(Items from a data source)

=====

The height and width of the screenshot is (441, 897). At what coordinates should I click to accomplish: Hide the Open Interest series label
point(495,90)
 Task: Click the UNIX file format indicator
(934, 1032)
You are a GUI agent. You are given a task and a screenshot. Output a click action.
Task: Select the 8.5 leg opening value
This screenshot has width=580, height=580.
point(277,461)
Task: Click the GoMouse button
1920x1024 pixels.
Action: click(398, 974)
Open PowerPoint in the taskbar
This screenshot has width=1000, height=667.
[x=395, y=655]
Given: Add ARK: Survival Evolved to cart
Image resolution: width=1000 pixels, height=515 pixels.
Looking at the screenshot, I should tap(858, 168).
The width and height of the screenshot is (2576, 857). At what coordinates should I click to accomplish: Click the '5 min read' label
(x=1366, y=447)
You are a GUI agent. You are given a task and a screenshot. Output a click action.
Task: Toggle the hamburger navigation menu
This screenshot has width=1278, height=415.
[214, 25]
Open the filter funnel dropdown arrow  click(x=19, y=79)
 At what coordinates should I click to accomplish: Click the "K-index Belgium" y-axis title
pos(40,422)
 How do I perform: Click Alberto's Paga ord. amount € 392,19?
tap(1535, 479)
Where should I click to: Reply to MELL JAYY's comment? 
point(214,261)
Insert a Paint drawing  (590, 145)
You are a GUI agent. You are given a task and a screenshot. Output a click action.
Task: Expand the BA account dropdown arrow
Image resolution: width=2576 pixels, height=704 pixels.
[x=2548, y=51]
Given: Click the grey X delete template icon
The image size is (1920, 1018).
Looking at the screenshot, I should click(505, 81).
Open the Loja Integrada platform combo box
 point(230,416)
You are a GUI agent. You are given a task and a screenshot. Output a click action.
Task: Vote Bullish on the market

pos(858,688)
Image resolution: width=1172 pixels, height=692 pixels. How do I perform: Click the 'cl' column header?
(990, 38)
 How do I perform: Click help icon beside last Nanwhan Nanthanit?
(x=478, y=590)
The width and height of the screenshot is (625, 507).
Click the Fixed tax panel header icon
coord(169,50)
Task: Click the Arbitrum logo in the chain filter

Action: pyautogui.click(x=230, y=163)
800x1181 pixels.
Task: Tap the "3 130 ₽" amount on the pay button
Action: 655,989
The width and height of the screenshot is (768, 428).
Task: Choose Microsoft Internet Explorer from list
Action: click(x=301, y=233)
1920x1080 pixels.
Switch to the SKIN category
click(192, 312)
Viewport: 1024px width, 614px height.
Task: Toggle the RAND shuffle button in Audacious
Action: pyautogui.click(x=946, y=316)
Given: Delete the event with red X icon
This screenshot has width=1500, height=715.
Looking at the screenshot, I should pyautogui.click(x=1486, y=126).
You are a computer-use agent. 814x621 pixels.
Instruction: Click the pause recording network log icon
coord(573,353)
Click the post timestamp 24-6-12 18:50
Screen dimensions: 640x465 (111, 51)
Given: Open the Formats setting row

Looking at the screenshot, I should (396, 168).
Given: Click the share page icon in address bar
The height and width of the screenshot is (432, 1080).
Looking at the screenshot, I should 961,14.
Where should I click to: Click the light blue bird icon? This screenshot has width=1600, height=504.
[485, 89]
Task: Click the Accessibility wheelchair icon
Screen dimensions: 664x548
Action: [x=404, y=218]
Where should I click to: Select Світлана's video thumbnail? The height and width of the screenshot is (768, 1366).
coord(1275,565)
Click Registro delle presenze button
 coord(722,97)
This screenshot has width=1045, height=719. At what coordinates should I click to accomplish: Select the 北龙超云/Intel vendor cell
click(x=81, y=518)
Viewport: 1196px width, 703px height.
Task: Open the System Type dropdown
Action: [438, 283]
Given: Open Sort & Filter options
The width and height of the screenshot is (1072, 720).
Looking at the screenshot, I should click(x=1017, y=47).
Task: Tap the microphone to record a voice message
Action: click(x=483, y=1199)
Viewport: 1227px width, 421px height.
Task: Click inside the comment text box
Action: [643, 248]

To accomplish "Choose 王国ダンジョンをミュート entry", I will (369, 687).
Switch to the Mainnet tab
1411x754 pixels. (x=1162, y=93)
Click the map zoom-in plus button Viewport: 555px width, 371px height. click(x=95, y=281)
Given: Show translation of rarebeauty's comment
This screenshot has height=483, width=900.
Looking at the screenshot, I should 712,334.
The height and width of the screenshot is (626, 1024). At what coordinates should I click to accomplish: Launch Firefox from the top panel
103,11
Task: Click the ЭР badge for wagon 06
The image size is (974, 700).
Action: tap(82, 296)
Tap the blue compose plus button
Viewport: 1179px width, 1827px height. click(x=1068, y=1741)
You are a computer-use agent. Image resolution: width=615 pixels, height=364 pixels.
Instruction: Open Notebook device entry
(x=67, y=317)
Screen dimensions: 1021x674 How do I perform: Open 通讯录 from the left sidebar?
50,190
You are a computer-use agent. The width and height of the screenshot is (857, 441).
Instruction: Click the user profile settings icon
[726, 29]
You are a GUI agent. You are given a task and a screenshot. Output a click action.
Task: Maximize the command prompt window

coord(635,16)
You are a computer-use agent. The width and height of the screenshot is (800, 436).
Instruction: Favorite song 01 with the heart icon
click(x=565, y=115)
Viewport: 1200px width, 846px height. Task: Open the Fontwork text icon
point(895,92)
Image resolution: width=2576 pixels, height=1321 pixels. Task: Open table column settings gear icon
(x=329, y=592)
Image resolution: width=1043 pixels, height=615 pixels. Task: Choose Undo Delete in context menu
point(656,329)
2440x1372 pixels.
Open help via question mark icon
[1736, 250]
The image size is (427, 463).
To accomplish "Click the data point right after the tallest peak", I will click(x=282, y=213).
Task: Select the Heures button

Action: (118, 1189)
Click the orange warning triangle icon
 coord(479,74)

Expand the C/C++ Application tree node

=====

▶ **THE TASK**: Lines in the records above that carry the word "Expand" are to be located and copied.

▶ **WORKED SOLUTION**:
Task: Expand the BA account dropdown arrow
Expand the C/C++ Application tree node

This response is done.